# Smoked meatballs w/ Q-view



## chisoxjim (May 30, 2009)

Thanks to some folks talking about smoking ematballs on here yesterday, they quickly became something I wanted to do.

Purchased some ground pork, and ground chuck for the job.  

Put the chuck, and pork in a bowl, added 1 egg, 1 water soake, and squeezed hamburger bun, parsley, minced onion, minced garlic, salt, pepper, and pepper vinegar.  Mixed, and rolled.  

I am going to smoke them for about 1.5 hours, and then based on other posts here put them in a crock pot for a while with grape jelly, chili sauce, and maybe a few other things when the time comes.

Really looking forward to trying these:









thanks for looking,  I will post results later.


----------



## cowgirl (May 30, 2009)

Sure looks great so far Jim! Looking forward to seeing your after shots.


----------



## chisoxjim (May 30, 2009)

me too...

I may not post them tonight,  typically after a day on the deck smoking meat I am not too computer savvy anymore..       
	

	
	
		
		



		
		
	


	





tomorrow for sure.


----------



## cowgirl (May 30, 2009)

...  I sure understand that Jim!


----------



## smokin_tarheel (May 30, 2009)

Eagerly awaiting tomorrow. Hope they turn out good.


----------



## chisoxjim (May 31, 2009)

these meatballs turned out pretty good, amokey, and the sauce wuth the grape jelly, and chili sauce was a surprise,  tangy sweet.

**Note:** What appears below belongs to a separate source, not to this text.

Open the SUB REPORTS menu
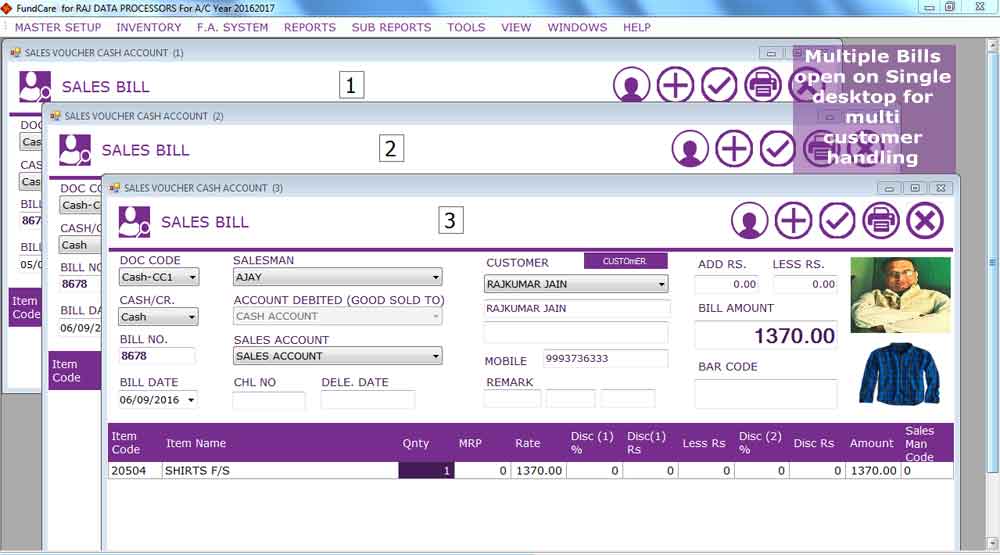1000x555 pixels. coord(391,27)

Smoked them for about an hour and 15 minutes, and then put them in the crock pot with the heated sauce for about 2 hours.  Tasted a few along the way,  and I liked them,  not as much as ABT's, or Armadillo eggs, but they were good.







thanks for looking.


----------



## richoso1 (May 31, 2009)

Now that looks like a tasty way to do meatballs. Congrats my friend.


----------



## fire it up (May 31, 2009)

I debated doing some meatballs yesterday since I had open room on the smoker but decided not to.
After looking at those I sure wish I did.
Nice job!


----------